### Supplied text

Source: UN, 14 March 2005
Submitted by Ann Light

Accessibility tools are not the most glamorous of playthings. More often than not, you make do with a toolbar across your browser; a set of guidelines, or, at best, heuristics; and, if you are lucky, a screen-reader. To the uninitiated, they appear highly technical and unwelcoming. Someone said to me recently it took working alongside a person with very little sight for a couple of hours to transform the meaning of the great wad of guidance she'd been handed about making websites accessible. Suddenly it seemed like an important venture, rather than a test of patience.

Given that many designers see accessibility as a technical chore, not an opportunity for creative inclusive design, it is a shame more do not have the chance to work directly with users for whom access might be an issue. However, most product testing is carried out with users of working age, recruited by market, not for the range of their characteristics. And not that many designers get to sit in on user testing anyway.

### Problem to solve
Answer these questions from the passage on accessibility tools:
1. Besides a toolbar across the browser, what two other tools does the passage say you usually make do with?
2. For how long did the person mentioned work alongside someone with very little sight?
3. What age group is most product testing carried out with, and on what basis are those users recruited?
The listing plays no part in any of this.

### Supplied material
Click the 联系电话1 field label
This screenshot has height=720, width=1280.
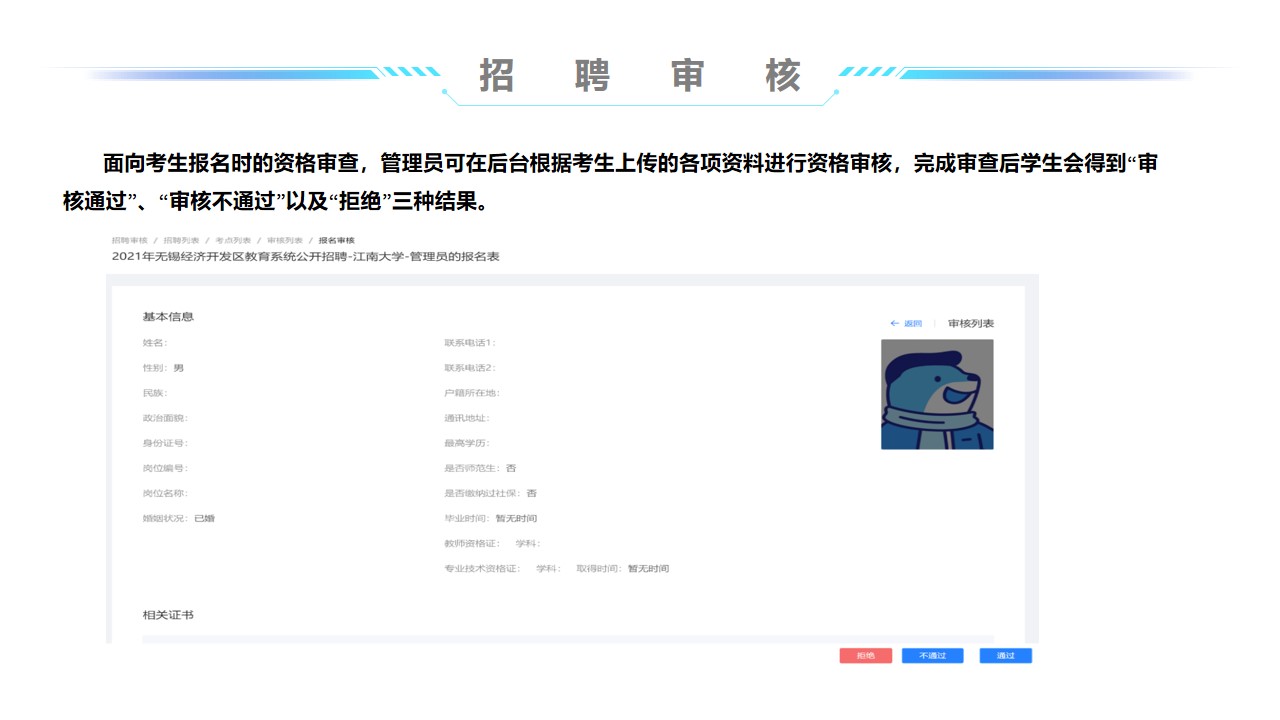(469, 343)
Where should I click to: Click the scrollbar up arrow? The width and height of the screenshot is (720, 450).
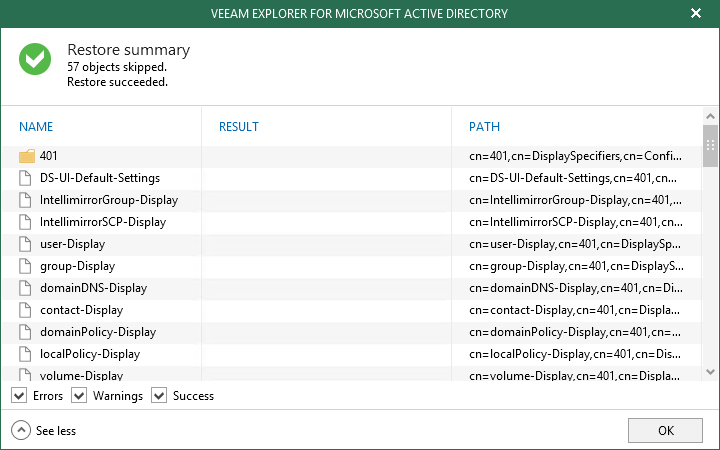click(710, 116)
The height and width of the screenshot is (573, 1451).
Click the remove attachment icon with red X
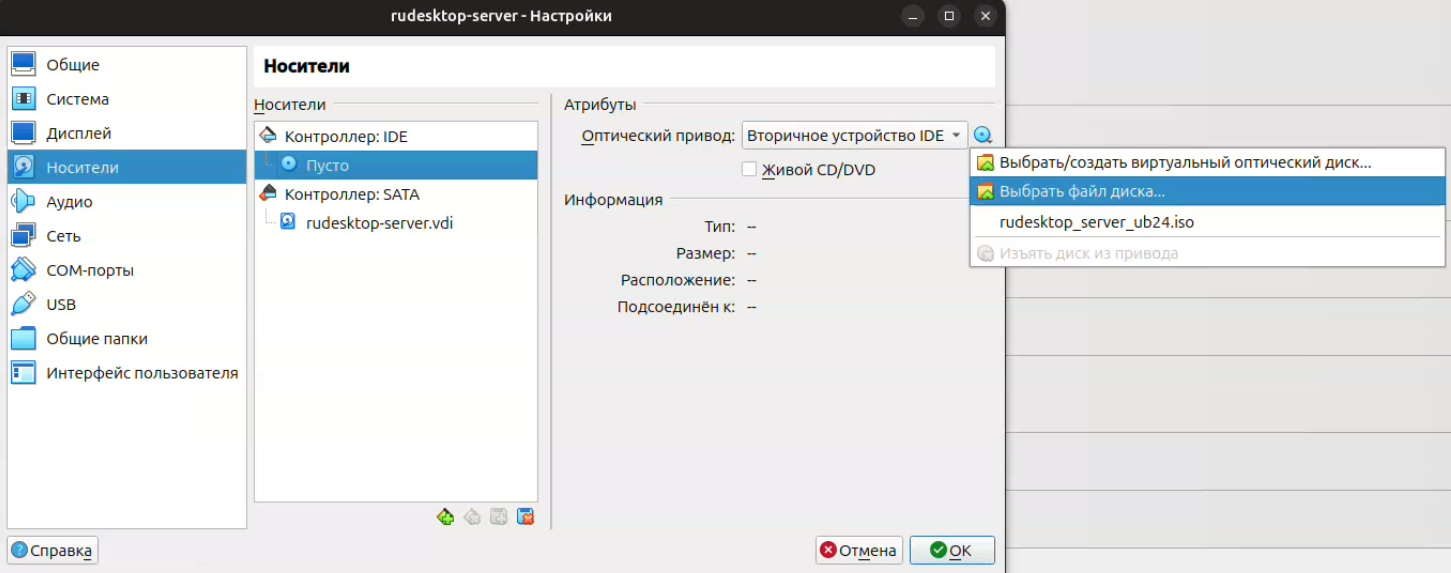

### Result of this exercise
1. A set of guidelines (or, at best, heuristics) and, with luck, a screen-reader.
2. A couple of hours.
3. Users of working age, recruited by market rather than for the range of their characteristics.